RECORDS FOR PROCESSING:

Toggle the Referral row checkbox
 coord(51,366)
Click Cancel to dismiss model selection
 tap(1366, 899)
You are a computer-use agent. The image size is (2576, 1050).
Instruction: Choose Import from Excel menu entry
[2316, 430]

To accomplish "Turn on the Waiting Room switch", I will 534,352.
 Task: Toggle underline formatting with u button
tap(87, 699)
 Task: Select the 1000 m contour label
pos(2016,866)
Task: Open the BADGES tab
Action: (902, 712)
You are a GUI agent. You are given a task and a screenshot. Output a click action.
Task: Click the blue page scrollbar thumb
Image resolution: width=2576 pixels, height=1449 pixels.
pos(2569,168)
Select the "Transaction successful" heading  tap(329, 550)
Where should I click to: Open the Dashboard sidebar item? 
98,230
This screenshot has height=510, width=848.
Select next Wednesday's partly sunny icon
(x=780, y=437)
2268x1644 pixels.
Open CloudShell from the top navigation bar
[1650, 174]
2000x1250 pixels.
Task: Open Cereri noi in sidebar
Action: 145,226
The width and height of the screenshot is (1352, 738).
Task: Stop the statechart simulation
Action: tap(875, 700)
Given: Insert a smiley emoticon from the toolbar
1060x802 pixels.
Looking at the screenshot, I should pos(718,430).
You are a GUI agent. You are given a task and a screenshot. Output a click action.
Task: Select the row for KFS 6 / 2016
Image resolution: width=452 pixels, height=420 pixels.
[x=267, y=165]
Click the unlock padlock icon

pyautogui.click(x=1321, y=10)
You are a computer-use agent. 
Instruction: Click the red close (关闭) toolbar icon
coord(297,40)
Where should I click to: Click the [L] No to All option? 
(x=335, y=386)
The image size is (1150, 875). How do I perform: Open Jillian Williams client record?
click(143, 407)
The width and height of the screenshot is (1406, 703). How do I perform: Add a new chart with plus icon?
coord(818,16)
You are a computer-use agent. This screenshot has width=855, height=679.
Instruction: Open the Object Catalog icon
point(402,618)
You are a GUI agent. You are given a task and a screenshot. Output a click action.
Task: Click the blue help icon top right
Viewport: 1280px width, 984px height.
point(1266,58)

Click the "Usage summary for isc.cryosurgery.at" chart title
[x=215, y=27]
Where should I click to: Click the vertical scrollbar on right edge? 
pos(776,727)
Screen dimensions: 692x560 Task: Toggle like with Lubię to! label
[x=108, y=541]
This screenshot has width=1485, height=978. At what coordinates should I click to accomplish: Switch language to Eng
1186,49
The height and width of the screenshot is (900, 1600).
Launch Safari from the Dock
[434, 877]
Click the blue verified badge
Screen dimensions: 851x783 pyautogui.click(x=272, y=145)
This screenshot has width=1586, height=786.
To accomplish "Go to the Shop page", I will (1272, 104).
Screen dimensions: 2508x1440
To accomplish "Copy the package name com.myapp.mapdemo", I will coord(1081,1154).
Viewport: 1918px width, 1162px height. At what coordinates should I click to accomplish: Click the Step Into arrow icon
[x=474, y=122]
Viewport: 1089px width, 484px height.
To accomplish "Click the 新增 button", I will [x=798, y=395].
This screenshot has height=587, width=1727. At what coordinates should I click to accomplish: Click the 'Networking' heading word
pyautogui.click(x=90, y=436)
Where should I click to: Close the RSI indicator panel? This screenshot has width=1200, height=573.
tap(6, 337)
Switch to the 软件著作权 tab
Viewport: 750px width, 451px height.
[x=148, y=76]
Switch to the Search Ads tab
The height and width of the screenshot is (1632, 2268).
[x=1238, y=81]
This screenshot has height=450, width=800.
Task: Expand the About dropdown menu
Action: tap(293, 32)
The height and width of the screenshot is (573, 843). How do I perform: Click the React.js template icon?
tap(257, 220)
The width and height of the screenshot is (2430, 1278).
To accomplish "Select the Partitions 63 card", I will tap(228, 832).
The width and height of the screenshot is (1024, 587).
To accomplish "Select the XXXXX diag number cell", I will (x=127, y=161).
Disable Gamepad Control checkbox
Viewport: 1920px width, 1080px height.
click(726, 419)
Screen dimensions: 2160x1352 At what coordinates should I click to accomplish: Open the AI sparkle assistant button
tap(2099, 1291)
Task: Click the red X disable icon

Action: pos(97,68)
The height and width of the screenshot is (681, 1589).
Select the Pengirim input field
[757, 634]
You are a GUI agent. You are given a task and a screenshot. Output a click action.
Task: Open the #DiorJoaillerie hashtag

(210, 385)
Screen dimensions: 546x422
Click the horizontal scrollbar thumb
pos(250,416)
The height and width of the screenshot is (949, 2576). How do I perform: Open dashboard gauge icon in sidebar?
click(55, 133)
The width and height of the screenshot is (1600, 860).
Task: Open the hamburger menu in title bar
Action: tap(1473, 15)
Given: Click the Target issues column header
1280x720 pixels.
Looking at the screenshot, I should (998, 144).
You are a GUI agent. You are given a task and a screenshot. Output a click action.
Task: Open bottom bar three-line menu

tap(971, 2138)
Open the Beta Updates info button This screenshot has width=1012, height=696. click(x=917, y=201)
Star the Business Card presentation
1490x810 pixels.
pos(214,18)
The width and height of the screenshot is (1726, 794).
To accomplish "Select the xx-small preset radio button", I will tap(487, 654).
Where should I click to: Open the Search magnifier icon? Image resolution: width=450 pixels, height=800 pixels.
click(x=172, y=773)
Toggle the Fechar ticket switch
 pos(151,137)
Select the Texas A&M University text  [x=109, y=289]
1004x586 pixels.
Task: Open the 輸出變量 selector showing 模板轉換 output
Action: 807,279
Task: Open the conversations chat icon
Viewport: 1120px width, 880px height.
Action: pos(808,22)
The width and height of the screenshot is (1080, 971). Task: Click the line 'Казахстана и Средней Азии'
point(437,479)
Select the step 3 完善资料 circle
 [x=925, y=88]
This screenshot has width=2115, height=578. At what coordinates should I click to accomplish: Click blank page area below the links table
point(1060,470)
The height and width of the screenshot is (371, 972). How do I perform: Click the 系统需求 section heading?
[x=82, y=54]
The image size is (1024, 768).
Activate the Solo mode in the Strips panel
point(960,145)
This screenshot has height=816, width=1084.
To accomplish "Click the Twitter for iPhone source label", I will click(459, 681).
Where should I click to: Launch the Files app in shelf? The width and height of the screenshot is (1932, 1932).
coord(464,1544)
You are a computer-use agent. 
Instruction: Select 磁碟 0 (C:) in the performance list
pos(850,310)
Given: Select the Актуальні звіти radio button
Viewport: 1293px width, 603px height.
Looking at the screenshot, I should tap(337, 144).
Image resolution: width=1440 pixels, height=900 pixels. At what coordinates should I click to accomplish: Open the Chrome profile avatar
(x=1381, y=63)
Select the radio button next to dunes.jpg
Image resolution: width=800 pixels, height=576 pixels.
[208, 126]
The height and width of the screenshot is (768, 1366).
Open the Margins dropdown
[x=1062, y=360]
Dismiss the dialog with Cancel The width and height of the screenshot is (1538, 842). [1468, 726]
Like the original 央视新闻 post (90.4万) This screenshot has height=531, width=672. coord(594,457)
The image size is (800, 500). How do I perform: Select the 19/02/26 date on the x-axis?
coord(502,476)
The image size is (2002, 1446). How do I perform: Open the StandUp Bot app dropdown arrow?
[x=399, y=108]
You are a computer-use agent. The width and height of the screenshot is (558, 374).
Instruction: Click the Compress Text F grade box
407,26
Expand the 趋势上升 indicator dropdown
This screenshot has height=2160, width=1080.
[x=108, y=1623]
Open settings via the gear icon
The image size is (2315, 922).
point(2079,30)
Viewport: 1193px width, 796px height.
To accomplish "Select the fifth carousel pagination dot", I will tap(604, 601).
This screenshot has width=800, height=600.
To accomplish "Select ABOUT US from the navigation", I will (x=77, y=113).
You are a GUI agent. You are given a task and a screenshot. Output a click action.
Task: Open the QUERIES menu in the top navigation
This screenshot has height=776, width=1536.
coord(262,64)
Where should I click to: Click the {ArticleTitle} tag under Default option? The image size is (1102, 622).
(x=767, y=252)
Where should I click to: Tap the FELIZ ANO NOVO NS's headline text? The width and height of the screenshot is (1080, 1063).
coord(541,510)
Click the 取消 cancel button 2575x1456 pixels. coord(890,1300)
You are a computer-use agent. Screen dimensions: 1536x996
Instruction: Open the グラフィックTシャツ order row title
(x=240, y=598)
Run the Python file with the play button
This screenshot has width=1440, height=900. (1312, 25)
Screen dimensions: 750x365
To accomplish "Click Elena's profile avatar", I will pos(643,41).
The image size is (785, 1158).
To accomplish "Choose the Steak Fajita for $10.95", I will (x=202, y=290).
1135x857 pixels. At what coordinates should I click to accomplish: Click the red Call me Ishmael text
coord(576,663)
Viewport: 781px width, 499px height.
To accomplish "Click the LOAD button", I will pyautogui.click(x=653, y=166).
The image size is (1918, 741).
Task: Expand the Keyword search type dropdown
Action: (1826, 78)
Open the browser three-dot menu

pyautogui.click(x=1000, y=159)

WORK TO COMPLETE:
Reproduce the material word for word, everything from the line containing "Given: Insert a" down to the line containing "click(143, 407)", both of those lines included.

RESULT OF THE EXERCISE:
Given: Insert a smiley emoticon from the toolbar
1060x802 pixels.
Looking at the screenshot, I should pos(718,430).
You are a GUI agent. You are given a task and a screenshot. Output a click action.
Task: Select the row for KFS 6 / 2016
Image resolution: width=452 pixels, height=420 pixels.
[x=267, y=165]
Click the unlock padlock icon

pyautogui.click(x=1321, y=10)
You are a computer-use agent. 
Instruction: Click the red close (关闭) toolbar icon
coord(297,40)
Where should I click to: Click the [L] No to All option? 
(x=335, y=386)
The image size is (1150, 875). How do I perform: Open Jillian Williams client record?
click(143, 407)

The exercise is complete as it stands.